Exercise prompt
Change "shopping cart" to "shopping basket" in everything from the line containing "Delete the 启动容器数 control" down to the end of the entries, and write out only those lines with nothing else altered.

Supplied material
--------------------
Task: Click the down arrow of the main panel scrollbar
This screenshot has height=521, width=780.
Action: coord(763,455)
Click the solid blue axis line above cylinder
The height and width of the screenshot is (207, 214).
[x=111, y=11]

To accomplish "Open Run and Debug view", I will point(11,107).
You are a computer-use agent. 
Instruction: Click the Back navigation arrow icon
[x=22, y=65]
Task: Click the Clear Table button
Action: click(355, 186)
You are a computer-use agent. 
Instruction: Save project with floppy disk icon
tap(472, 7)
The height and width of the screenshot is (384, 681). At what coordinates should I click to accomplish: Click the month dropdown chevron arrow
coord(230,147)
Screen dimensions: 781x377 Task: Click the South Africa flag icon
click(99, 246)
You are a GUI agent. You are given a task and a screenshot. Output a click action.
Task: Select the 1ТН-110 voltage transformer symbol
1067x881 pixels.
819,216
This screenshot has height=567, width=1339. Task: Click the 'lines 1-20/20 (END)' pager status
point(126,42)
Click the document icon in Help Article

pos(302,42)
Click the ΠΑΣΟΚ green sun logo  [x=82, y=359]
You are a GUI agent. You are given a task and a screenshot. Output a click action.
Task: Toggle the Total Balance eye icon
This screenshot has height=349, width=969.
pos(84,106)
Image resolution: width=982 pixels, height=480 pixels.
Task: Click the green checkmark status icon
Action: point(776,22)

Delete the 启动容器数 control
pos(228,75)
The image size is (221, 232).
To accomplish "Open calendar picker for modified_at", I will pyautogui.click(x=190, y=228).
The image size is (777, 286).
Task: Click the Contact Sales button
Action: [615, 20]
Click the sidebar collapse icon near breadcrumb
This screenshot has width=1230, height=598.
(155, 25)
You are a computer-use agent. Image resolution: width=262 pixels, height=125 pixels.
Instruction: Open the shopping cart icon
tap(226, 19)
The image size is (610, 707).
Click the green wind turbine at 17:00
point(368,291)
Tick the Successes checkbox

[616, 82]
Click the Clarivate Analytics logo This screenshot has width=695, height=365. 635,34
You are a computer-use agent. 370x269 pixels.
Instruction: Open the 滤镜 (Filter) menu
--------------------
Task answer
Delete the 启动容器数 control
pos(228,75)
The image size is (221, 232).
To accomplish "Open calendar picker for modified_at", I will pyautogui.click(x=190, y=228).
The image size is (777, 286).
Task: Click the Contact Sales button
Action: [615, 20]
Click the sidebar collapse icon near breadcrumb
This screenshot has width=1230, height=598.
(155, 25)
You are a computer-use agent. Image resolution: width=262 pixels, height=125 pixels.
Instruction: Open the shopping basket icon
tap(226, 19)
The image size is (610, 707).
Click the green wind turbine at 17:00
point(368,291)
Tick the Successes checkbox

[616, 82]
Click the Clarivate Analytics logo This screenshot has width=695, height=365. 635,34
You are a computer-use agent. 370x269 pixels.
Instruction: Open the 滤镜 (Filter) menu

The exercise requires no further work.